Entries on target coordinates
....

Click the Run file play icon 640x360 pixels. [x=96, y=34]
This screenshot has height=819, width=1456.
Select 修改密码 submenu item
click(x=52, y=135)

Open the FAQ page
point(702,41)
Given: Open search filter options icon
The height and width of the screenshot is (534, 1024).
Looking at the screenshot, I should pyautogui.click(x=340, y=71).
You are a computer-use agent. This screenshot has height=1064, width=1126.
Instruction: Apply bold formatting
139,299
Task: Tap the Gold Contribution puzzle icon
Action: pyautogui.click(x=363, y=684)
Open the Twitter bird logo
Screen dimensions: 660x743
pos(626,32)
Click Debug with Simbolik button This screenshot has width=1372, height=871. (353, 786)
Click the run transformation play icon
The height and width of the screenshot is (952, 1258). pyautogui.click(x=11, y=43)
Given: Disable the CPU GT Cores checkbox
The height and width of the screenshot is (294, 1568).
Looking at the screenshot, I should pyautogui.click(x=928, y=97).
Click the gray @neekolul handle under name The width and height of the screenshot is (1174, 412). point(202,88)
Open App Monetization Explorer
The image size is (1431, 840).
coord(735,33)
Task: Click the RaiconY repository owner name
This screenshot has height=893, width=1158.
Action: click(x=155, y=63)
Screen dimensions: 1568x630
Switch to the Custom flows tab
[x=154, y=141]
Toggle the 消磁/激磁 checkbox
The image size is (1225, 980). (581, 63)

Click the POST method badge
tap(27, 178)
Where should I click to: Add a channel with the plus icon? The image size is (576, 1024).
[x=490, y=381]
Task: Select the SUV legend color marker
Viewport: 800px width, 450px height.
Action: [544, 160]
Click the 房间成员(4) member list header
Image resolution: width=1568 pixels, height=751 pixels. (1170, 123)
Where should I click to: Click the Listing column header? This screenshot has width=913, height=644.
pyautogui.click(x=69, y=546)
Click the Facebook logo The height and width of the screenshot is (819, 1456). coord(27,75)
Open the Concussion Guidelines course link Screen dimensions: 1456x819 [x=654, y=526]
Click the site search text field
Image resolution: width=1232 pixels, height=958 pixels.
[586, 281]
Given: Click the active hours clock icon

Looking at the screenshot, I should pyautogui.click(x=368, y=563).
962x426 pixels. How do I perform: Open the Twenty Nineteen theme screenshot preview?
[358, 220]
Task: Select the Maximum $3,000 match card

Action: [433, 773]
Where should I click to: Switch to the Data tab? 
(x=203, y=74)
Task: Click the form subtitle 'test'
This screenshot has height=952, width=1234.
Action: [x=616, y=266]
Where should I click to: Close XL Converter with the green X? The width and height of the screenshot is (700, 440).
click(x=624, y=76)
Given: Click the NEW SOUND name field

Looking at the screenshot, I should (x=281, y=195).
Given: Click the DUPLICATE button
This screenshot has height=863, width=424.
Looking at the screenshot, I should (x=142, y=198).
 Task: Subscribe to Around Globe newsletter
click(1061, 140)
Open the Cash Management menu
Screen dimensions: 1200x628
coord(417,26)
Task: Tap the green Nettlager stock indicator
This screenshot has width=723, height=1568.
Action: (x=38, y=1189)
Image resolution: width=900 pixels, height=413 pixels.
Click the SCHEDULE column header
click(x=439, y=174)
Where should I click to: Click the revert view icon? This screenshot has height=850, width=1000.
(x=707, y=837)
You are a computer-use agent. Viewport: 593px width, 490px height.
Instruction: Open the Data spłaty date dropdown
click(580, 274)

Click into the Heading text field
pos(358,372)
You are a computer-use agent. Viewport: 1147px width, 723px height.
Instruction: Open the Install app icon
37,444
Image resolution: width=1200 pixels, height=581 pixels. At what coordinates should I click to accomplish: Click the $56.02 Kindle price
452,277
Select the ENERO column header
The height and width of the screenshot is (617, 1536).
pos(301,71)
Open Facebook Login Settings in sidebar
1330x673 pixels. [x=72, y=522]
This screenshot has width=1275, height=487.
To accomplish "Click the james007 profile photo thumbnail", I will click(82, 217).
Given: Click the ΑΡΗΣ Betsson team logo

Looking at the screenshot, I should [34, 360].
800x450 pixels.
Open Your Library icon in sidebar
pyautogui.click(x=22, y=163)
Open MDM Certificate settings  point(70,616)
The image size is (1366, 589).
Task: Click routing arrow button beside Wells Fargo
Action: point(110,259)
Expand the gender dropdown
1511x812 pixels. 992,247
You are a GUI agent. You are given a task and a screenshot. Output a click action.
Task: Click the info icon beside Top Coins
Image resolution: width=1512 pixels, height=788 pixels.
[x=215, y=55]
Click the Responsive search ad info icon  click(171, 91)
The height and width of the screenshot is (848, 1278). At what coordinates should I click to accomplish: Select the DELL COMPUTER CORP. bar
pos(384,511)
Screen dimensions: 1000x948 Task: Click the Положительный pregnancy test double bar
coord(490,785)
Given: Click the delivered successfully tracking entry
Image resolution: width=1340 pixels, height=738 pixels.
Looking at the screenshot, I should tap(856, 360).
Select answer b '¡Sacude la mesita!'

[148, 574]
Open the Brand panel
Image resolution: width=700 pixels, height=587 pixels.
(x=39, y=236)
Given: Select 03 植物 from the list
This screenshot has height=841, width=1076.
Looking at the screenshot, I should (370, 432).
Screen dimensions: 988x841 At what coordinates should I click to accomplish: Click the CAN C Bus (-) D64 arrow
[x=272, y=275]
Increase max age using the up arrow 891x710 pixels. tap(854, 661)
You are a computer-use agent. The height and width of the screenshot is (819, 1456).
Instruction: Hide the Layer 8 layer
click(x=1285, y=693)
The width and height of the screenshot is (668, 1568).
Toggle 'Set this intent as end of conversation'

....

Convert the stretch of the listing that begins with the line containing "Open the FAQ page" and ends with the line containing "[x=490, y=381]" into a JSON array of strings, one string per line, omitting blank lines.

• WRITTEN RESPONSE:
[
  "Open the FAQ page",
  "point(702,41)",
  "Given: Open search filter options icon",
  "The height and width of the screenshot is (534, 1024).",
  "Looking at the screenshot, I should pyautogui.click(x=340, y=71).",
  "You are a computer-use agent. This screenshot has height=1064, width=1126.",
  "Instruction: Apply bold formatting",
  "139,299",
  "Task: Tap the Gold Contribution puzzle icon",
  "Action: pyautogui.click(x=363, y=684)",
  "Open the Twitter bird logo",
  "Screen dimensions: 660x743",
  "pos(626,32)",
  "Click Debug with Simbolik button This screenshot has width=1372, height=871. (353, 786)",
  "Click the run transformation play icon",
  "The height and width of the screenshot is (952, 1258). pyautogui.click(x=11, y=43)",
  "Given: Disable the CPU GT Cores checkbox",
  "The height and width of the screenshot is (294, 1568).",
  "Looking at the screenshot, I should pyautogui.click(x=928, y=97).",
  "Click the gray @neekolul handle under name The width and height of the screenshot is (1174, 412). point(202,88)",
  "Open App Monetization Explorer",
  "The image size is (1431, 840).",
  "coord(735,33)",
  "Task: Click the RaiconY repository owner name",
  "This screenshot has height=893, width=1158.",
  "Action: click(x=155, y=63)",
  "Screen dimensions: 1568x630",
  "Switch to the Custom flows tab",
  "[x=154, y=141]",
  "Toggle the 消磁/激磁 checkbox",
  "The image size is (1225, 980). (581, 63)",
  "Click the POST method badge",
  "tap(27, 178)",
  "Where should I click to: Add a channel with the plus icon? The image size is (576, 1024).",
  "[x=490, y=381]"
]